Phase-matched extreme-ultraviolet frequency-comb generation

TL;DR

This paper demonstrates phase-matched extreme-ultraviolet frequency comb generation at high repetition rates using hot gas mixtures, achieving record power levels suitable for precision spectroscopy and fundamental physics tests.

Contribution

It introduces a novel method of using high-temperature gas mixtures to enable phase matching at high repetition rates in XUV generation, overcoming previous power limitations.

Findings

Achieved phase-matched XUV emission at 77 MHz

Generated record power of ~2 mW in a single harmonic

Enabled applications in high-precision XUV spectroscopy

Abstract

Laser-driven high-order harmonic generation (HHG) provides tabletop sources of broadband extreme-ultraviolet (XUV) light with excellent spatial and temporal coherence.
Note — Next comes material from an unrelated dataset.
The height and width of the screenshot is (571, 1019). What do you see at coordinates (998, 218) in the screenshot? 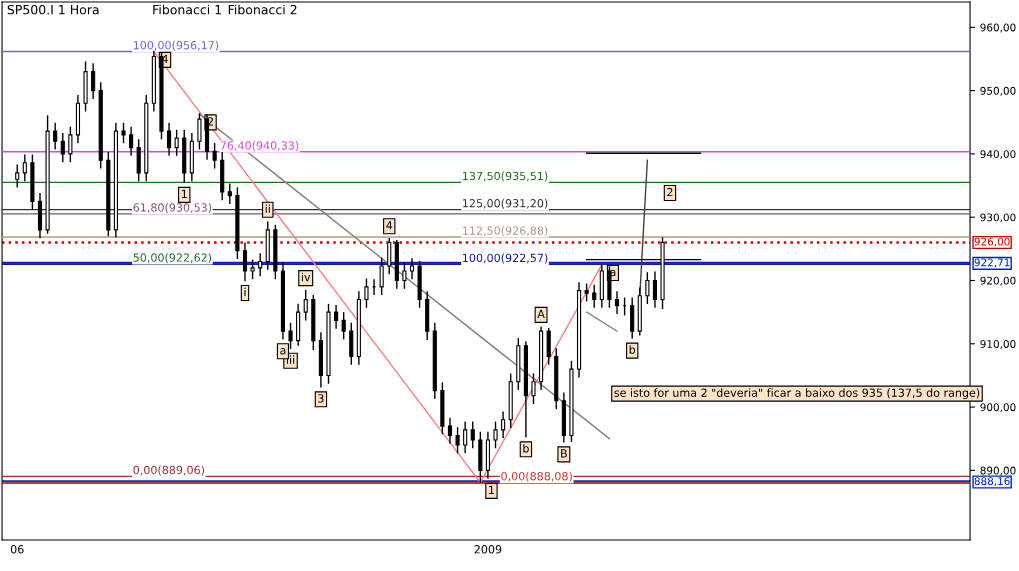
I see `y-tick-label: 930,00` at bounding box center [998, 218].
These sources are typically operated at low repetition rates, $f_{rep}\lesssim$100 kHz, where phase-matched frequency conversion into the XUV is readily achieved. However, there are many applications that demand the improved counting statistics or frequency-comb precision afforded by operation at high repetition rates, $f_{rep}$ > 10 MHz. Unfortunately, at such high $f_{rep}$, phase matching is prevented by the accumulated steady-state plasma in the generation volume, setting stringent limitations on the XUV average power. Here, we use gas mixtures at high temperatures as the generation medium to increase the translational velocity of the gas, thereby reducing the steady-state plasma in the laser focus. This allows phase-matched XUV emission inside a femtosecond enhancement cavity at a repetition rate of 77 MHz, enabling a record generated power of $\sim$2 mW in a single harmonic order. This power scaling opens up many demanding applications, including XUV frequency-comb spectroscopy of few-electron atoms and ions for precision tests of fundamental physical laws and constants.